While activating W7M/GA-106 (Black Mountain) today I encountered some odd ice crystals (attached) which fell from the sky. The weather was cool (perhaps a bit above freezing) & we were in & out of a cloud as we ascended with episodic sleet coming down. A good proportion of the sleet was crystaline in nature. The sleet crystals were all quite angular, planar & striated in various sizes. The photo is one of the larger ones & had partially melted by the time I took the photo. Many were 1/4-inch (1-cm) or so in size. At first I thought they may be coming from the trees, but there was no snow or ice on the trees (at least within 1-mile or so) & they were clearly coming from the sky. They would sometimes “dump down” over a period of 1 or 2 seconds. The conditions were generally calm (non-windy), although there was a slight breeze.
I would describe it as “sleet” - except for the striated crystals.
Has anyone seen anything like this?
Rob - AE7AP
Never seen them life myself but several times the news have been reporting about some really big blocks of ice falling from the sky in Spain.
I have often seen ice falling in the form of little prisms or platelets but that one in the photo is freakishly large, at least ten times bigger than the examples that I have seen! These platelets form in clouds under certain conditions and grow by accretion, you can see the growth marks, the striations parallel to the sides and ends of the prism suggesting that it was continually rising and falling in the icing zone until it got too heavy to be supported by convection. This is the sort of photo that should be in a textbook!
That is interesting that you have seen platelets or prisms also. Were they similar in appearance?

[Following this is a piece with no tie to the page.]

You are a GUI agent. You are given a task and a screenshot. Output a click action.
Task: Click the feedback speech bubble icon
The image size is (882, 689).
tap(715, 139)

I forwarded the photo to the general contact at the National Weather Service & whoever responded was of the opinion that it was most likely surface ice that was stripped from some other location (e.g. airplane or tree). That seems unlikely to me as they fell (off & on) over 30-minutes or so. Also, the orientation of the layering doesn’t seem correct for ice layering on a surface & it wasn’t remarkably windy. It was one of those days where some summits (like the one I was on) are hidden by a cold, damp cloud. I think there was more wind up higher, as once we got on top the clouds were moving by at a good pace.
One thing I do know - I would have never seen it if it weren’t for SOTA.